Background: We have shown previously that vaccination of rodents with three HER-2-peptides representing B-cell epitopes of the extracellular domain of HER-2 can induce HER-2-specific IgG production, which results in a delayed tumor onset and reduced tumor growth progression in c-neu transgenic mice. We have now concluded a phase I clinical trial with an anti-HER-2 vaccine-construct of immunopotentiating reconstituted influenza virosomes with the three peptides (PEV6A) in patients with metastatic breast cancer (MBC). Methods: 10 patients with MBC with low HER2 expressing tumors (+ or ++) and positive hormone receptors were enrolled in a single arm, single-centre study. The study endpoints were safety, and immunogenicity as measured by induction of peptide- and HER-2-specific antibodies, and anti-HER-2 specific T-cell responses. Patients received 3 intramuscular vaccinations in monthly intervals each consisting of PEV6A containing 10ug of each peptide. Results: Non of the 10 patients experienced a drug-related adverse events higher than grade 2. Local erythema at the injection site were the most frequent drug-related AEs.

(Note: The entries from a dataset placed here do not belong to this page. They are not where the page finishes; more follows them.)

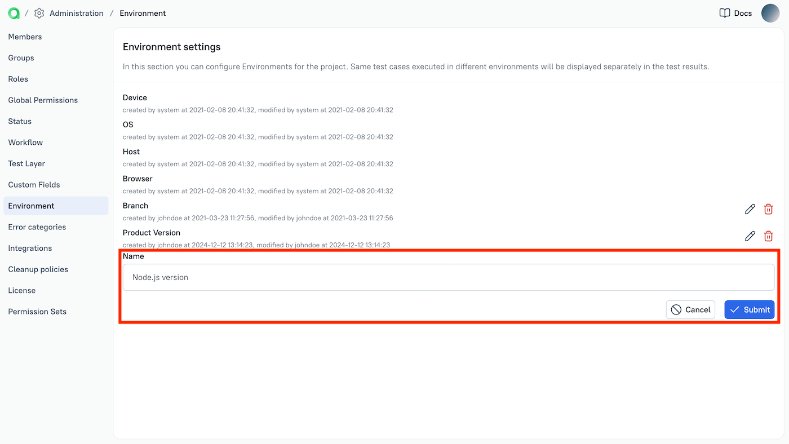Open Cleanup policies settings
Image resolution: width=789 pixels, height=444 pixels.
[x=38, y=269]
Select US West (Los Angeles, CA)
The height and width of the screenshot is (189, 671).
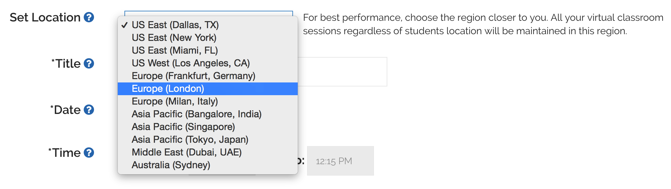(208, 63)
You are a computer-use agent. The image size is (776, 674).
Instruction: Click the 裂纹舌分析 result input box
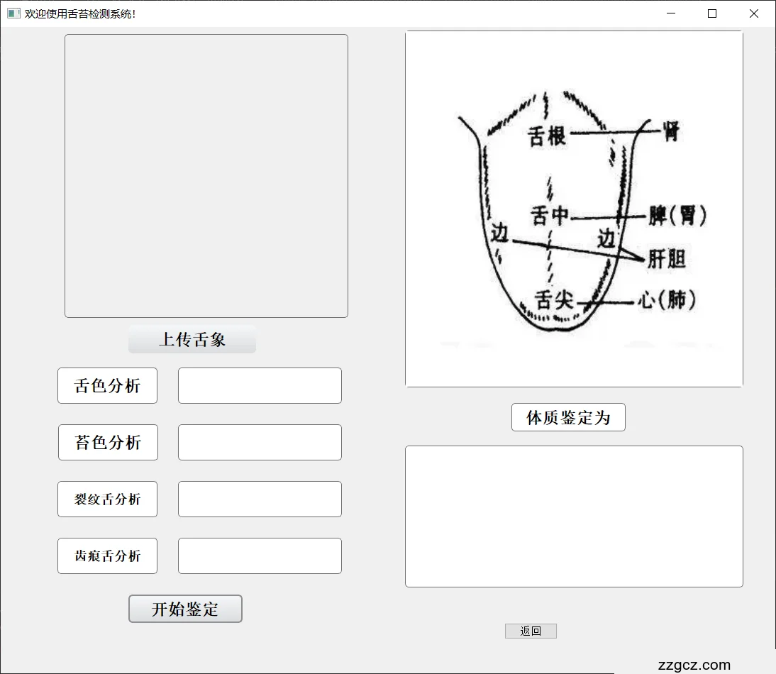pos(260,499)
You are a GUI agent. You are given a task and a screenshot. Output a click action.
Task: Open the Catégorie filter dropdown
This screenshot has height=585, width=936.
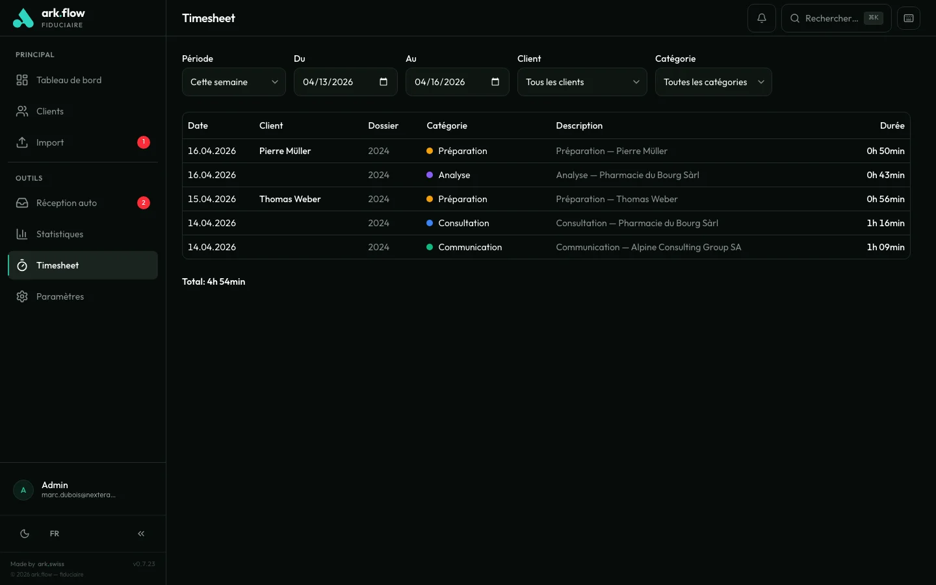tap(713, 82)
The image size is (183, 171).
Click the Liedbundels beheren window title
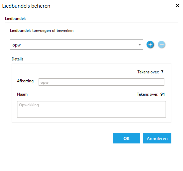(x=26, y=6)
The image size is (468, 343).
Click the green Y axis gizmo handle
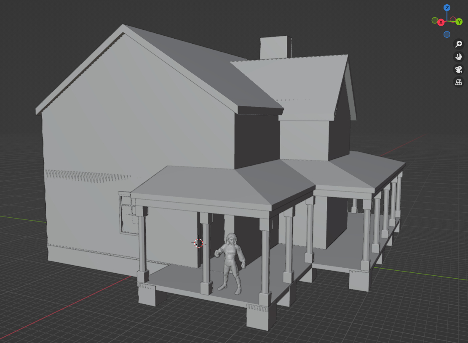[x=459, y=22]
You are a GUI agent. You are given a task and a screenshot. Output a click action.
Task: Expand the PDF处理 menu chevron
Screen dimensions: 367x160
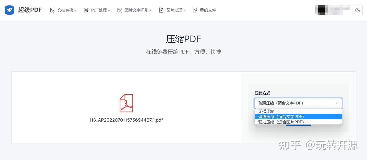coord(109,10)
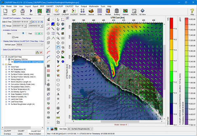This screenshot has width=197, height=136.
Task: Toggle the Loop checkbox
Action: coord(13,37)
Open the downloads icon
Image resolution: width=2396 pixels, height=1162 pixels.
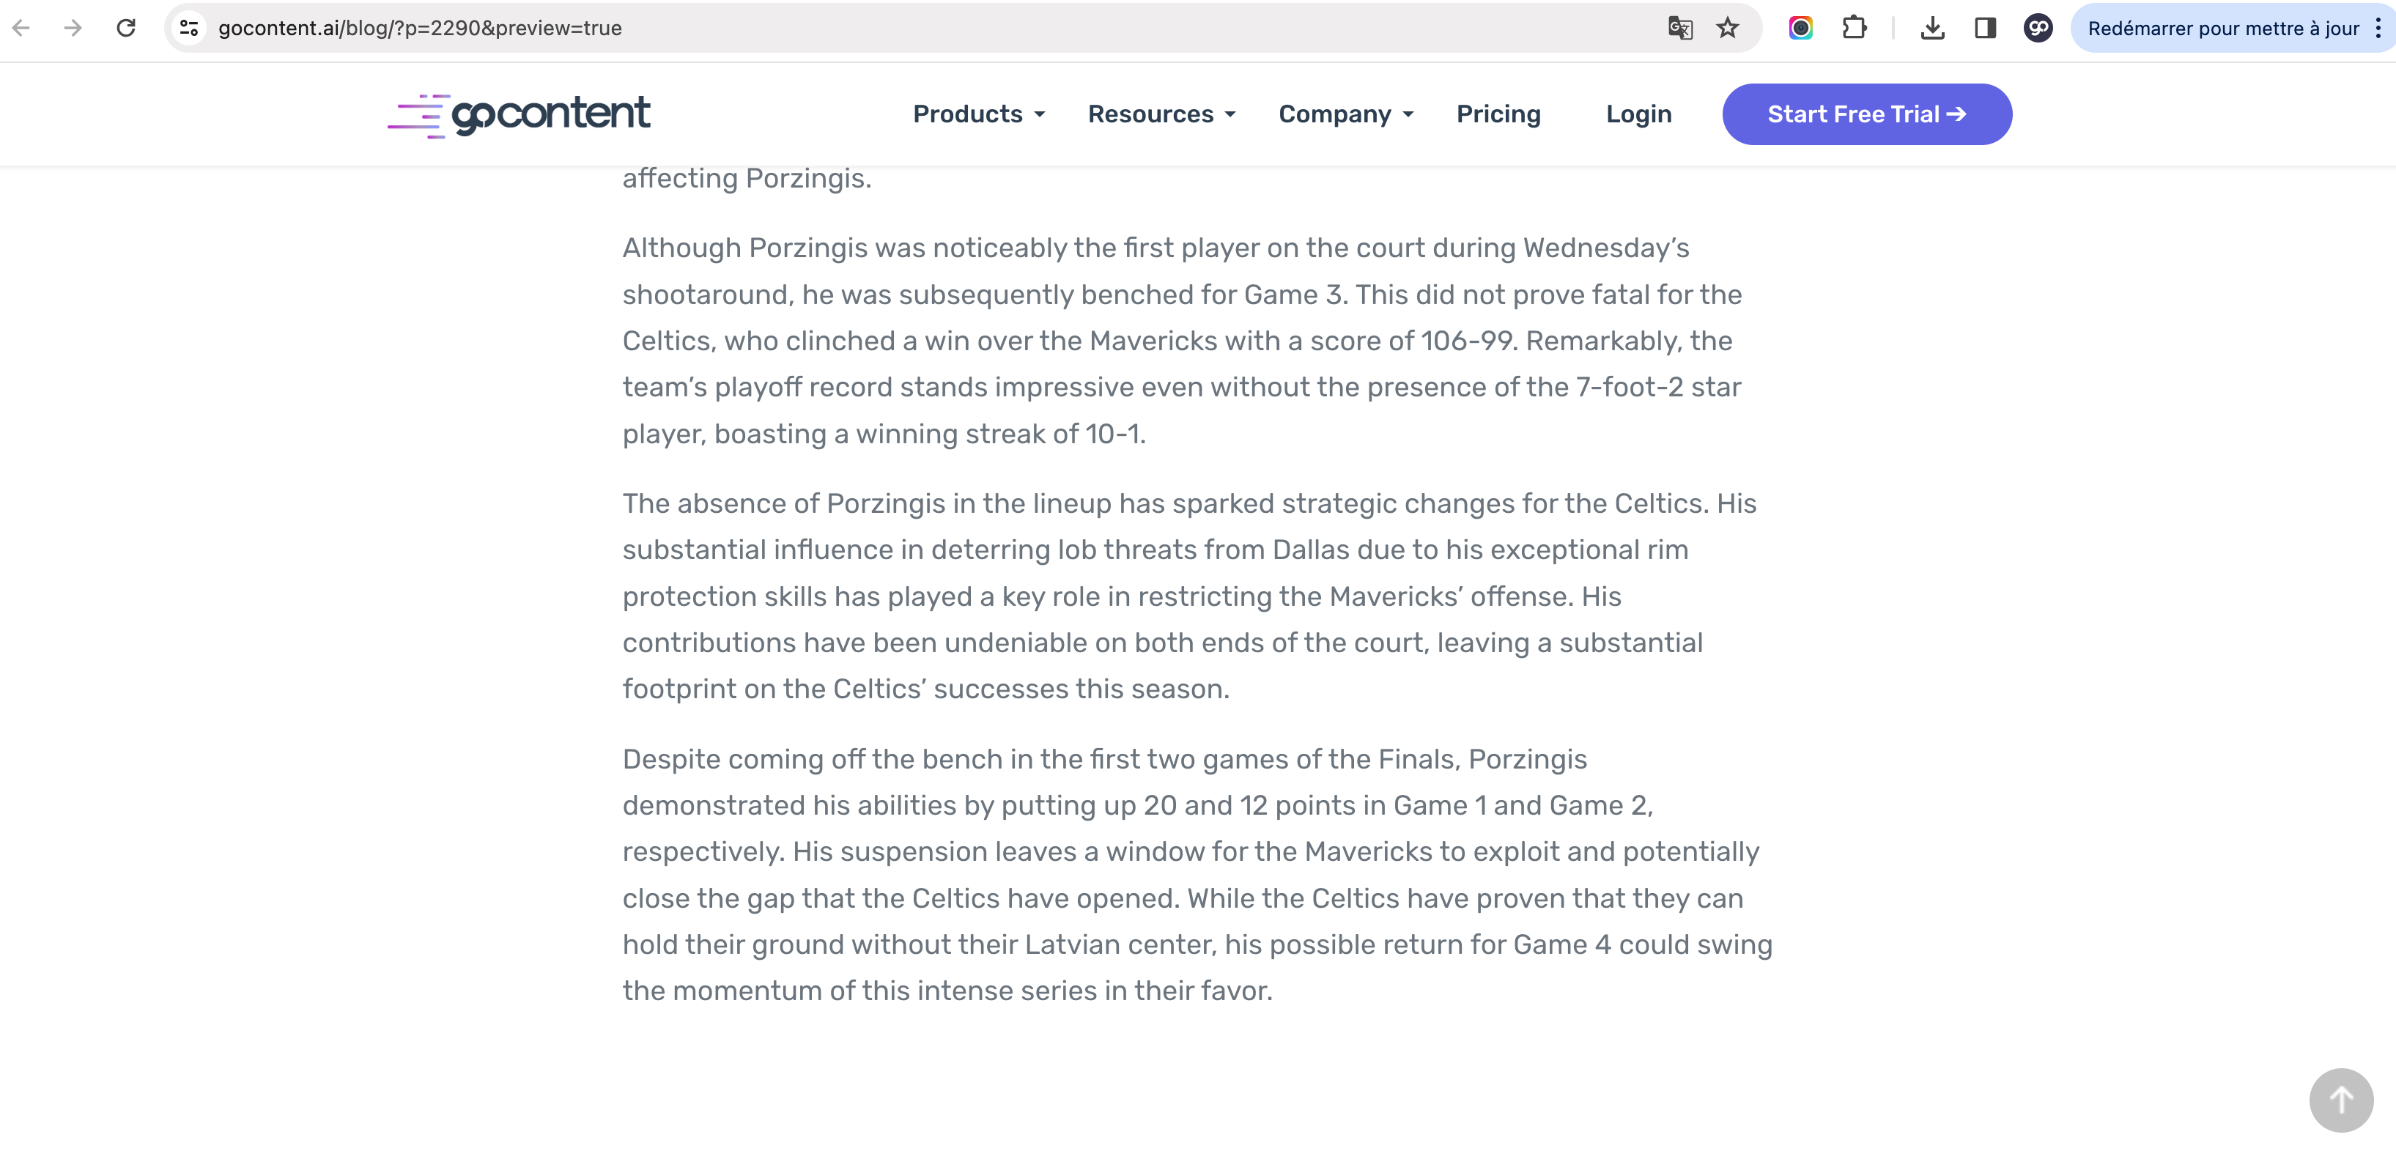click(x=1932, y=28)
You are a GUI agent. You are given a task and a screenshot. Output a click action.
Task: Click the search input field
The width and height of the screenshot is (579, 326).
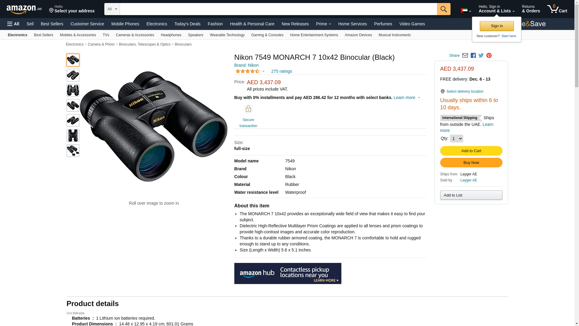click(x=278, y=9)
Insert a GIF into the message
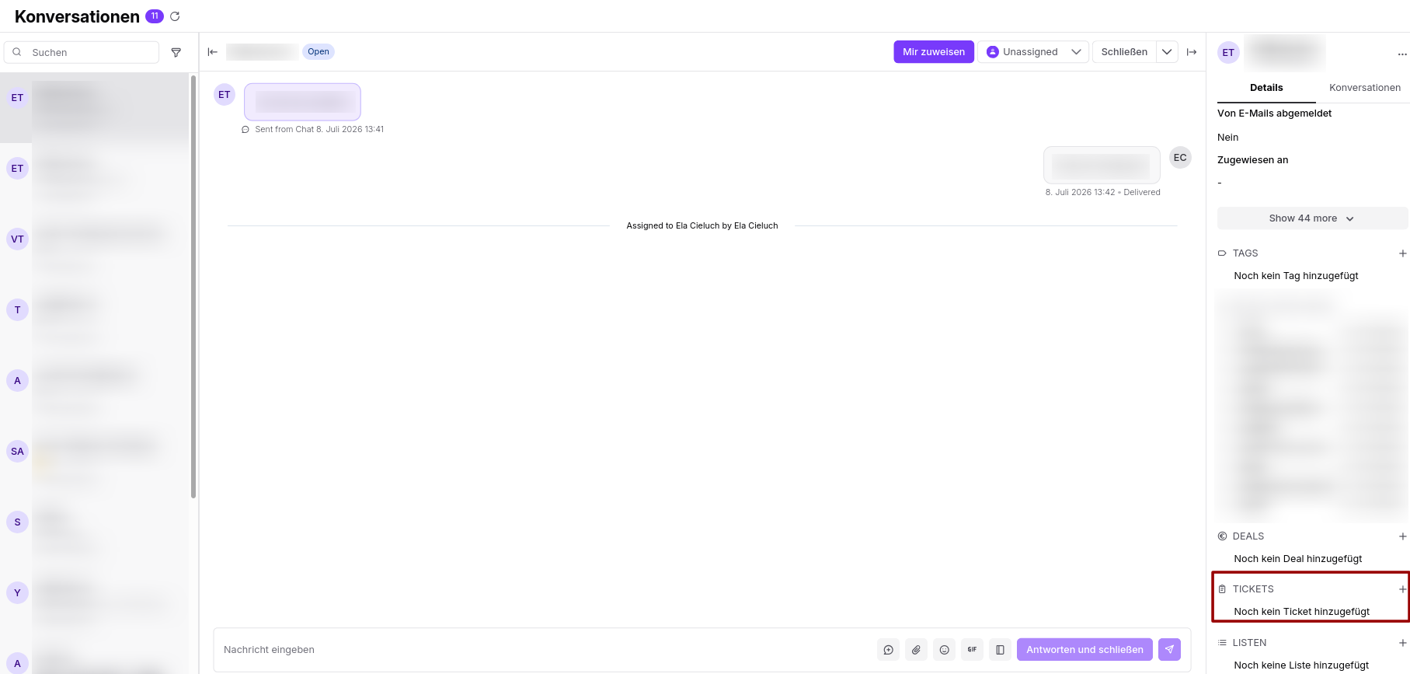Screen dimensions: 1410x674 pyautogui.click(x=972, y=650)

One patient died one month after the last vaccination due to disease progression. All the remaining 9 patients are alive, 5 are stable for a period of up to 12 months and 4 had disease progression after 5 to 11 months. In 9 of 10 patients an increase in peptide-specific antibody titers as measured by ELISA was found. Furthermore in 7 of these 9 patients the induced antibodies were also found to be HER-2 specific. Cellular immune response as measured by production of IFN-\#947;, TNF-\#945; and IL-2 in a culture of patients peripheral mononuclear cells after stimulation with virosomes showed an increase in all but one patient. Conclusions: PEV6A is safe, very well tolerated. The induction of anti-HER-2 specific antibodies could result in clinical benefit comparable to passive anti-HER-2 antibody therapy. Citation Information: In: Proc Am Assoc Cancer Res; 2009 Apr 18-22; Denver, CO. Philadelphia (PA): AACR; 2009. Abstract nr 722.